And graphics “make the audience able to understand what is going on,” says Miguel Churruca, marketing and communications director at Brainstorm.

Previous elections have featured complex graphics, with “spectacularity of the program a must-have,” Churruca says. Given the pandemic environment, broadcasters may focus more on flexibility while still demanding high-end real-time graphics, he says.

Brainstorm offers simple template systems that a single user can use to create graphics, he says.

The good thing about that, he says, is that it allows smaller channels and broadcasters that don’t have the resources to create bespoke election programs to gain access to a number of templates. Those templates can link to original sources for election data, and once the real-time data is in the template, it can draw the graphics accordingly, he says.

“It’s not just making things fancy and making things nice, it’s making things understandable,” Churruca says.

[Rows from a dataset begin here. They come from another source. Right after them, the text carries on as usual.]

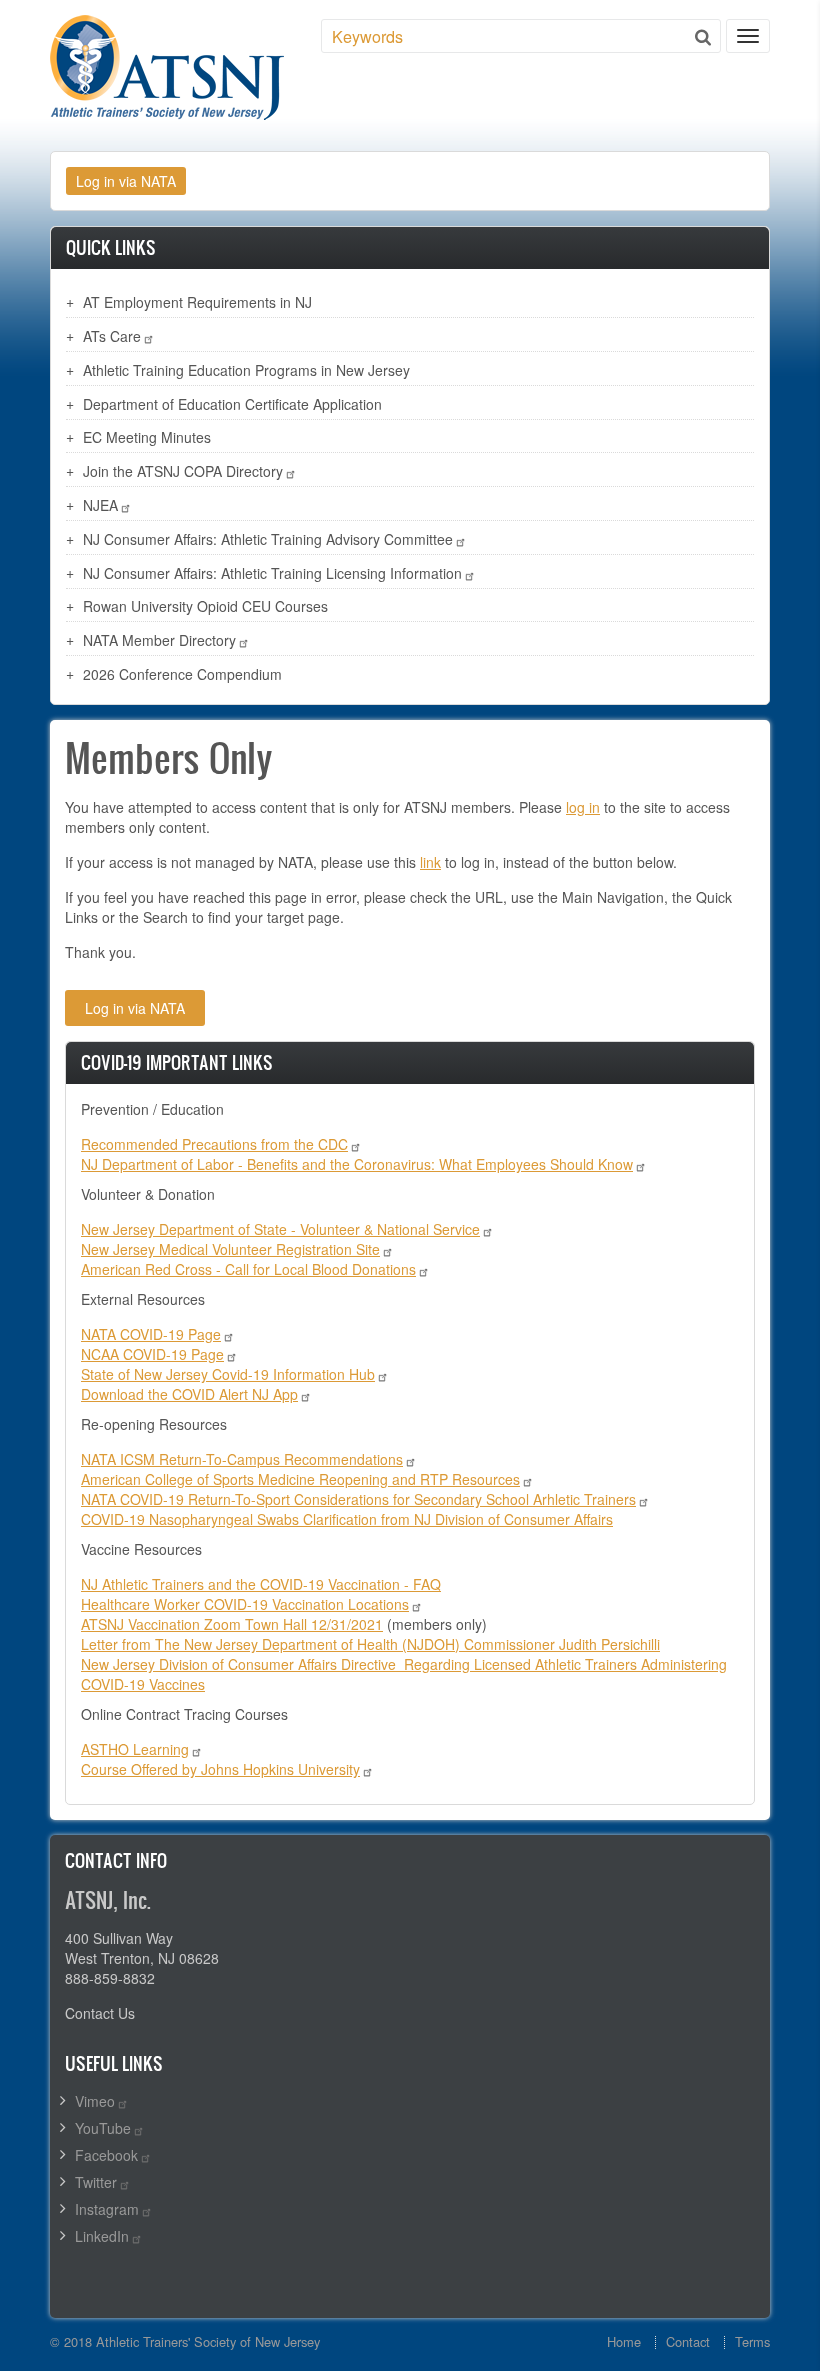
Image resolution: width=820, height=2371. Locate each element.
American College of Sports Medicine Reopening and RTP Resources (300, 1479)
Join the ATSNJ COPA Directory (183, 471)
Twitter (96, 2182)
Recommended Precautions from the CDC (214, 1144)
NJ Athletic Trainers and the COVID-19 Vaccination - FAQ (261, 1584)
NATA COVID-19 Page (151, 1334)
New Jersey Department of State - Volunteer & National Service (280, 1229)
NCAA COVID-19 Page (152, 1354)
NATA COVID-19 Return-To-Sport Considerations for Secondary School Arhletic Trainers (358, 1499)
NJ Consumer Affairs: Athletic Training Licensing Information (272, 573)
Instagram (107, 2209)
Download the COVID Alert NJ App (189, 1394)
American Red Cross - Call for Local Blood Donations (248, 1269)
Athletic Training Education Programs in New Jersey (246, 370)
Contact (688, 2341)
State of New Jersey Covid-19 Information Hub (228, 1374)
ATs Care (112, 336)
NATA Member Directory (159, 640)
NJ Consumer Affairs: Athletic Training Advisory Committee (268, 539)
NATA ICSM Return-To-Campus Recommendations (242, 1459)
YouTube (103, 2128)
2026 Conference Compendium (182, 674)
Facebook (106, 2155)
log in (583, 807)
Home (624, 2341)
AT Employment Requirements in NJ (197, 302)
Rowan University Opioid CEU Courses (205, 606)
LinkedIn (102, 2236)
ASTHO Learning (135, 1749)
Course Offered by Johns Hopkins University (220, 1769)
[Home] (167, 67)
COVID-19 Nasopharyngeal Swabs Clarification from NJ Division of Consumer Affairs (347, 1519)
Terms (752, 2341)
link (430, 862)
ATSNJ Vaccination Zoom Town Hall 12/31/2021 (232, 1624)
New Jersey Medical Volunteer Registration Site (230, 1249)
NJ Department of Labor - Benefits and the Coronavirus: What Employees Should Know (357, 1164)
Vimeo (95, 2101)
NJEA (100, 505)
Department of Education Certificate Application (232, 404)
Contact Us (100, 2013)
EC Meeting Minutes (147, 437)
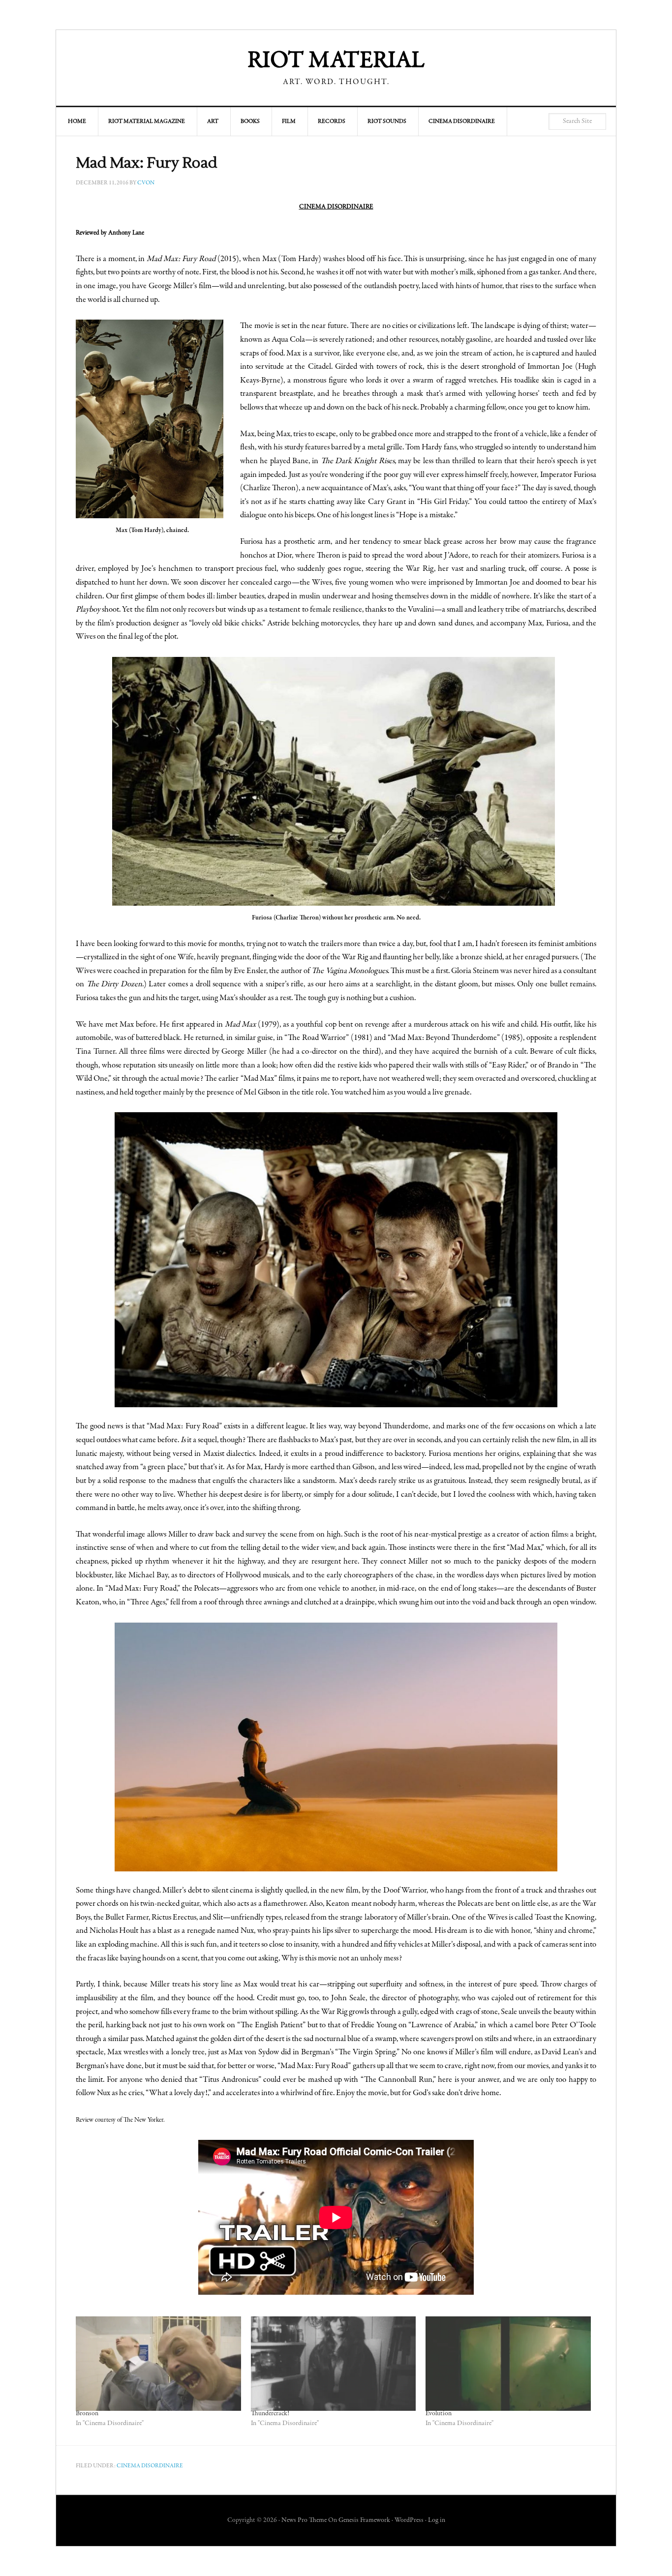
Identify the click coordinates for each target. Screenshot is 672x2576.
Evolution (439, 2413)
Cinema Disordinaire (150, 2466)
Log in (436, 2520)
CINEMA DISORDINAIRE (336, 207)
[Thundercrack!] (333, 2363)
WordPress (409, 2520)
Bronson (87, 2413)
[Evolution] (508, 2363)
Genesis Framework (364, 2520)
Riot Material (336, 61)
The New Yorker (143, 2120)
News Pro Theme (304, 2520)
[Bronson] (158, 2363)
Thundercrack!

Automating Graphics Workflows

Bringing automation into the graphics workflow was part of the reason Dalet released its CubeNG solution for graphics. Dalet CubeNG, powered by the Brainstorm real-time graphics engine, was originally released last year. The latest version, Dalet CubeNG Cloud, can run via the cloud, allowing for remote workflows and is integrated into the Dalet Galaxy newsroom production system.

Teleticino in Switzerland recently integrated Dalet CubeNG as part of its daily news production and live broadcasts.

“You can actually use the graphics inside the Dalet Galaxy system. You will be able to either do some distribution workflow to build graphic on top of video, or to preview the graphics that you want to play out, to do some last-minute changes at every step of the workflow,” says Jérémy Krein, Dalet CubeNG product manager. “We have a lot of different ways to manage the playout of graphics.”

For elections, Krein says, it’s important for the rendering engine to be able to create maps and complex charts and to show dynamic animations of election forecasts.

“With the Dalet CubeNG designer and the Brainstorm designer, you can build those complex graphics that you need for an election,” he says.

In the end, though, Ross’ Twomey says, it’s important for broadcasters to remember that the average viewer mostly cares about one thing on election night: “Did their candidate win?”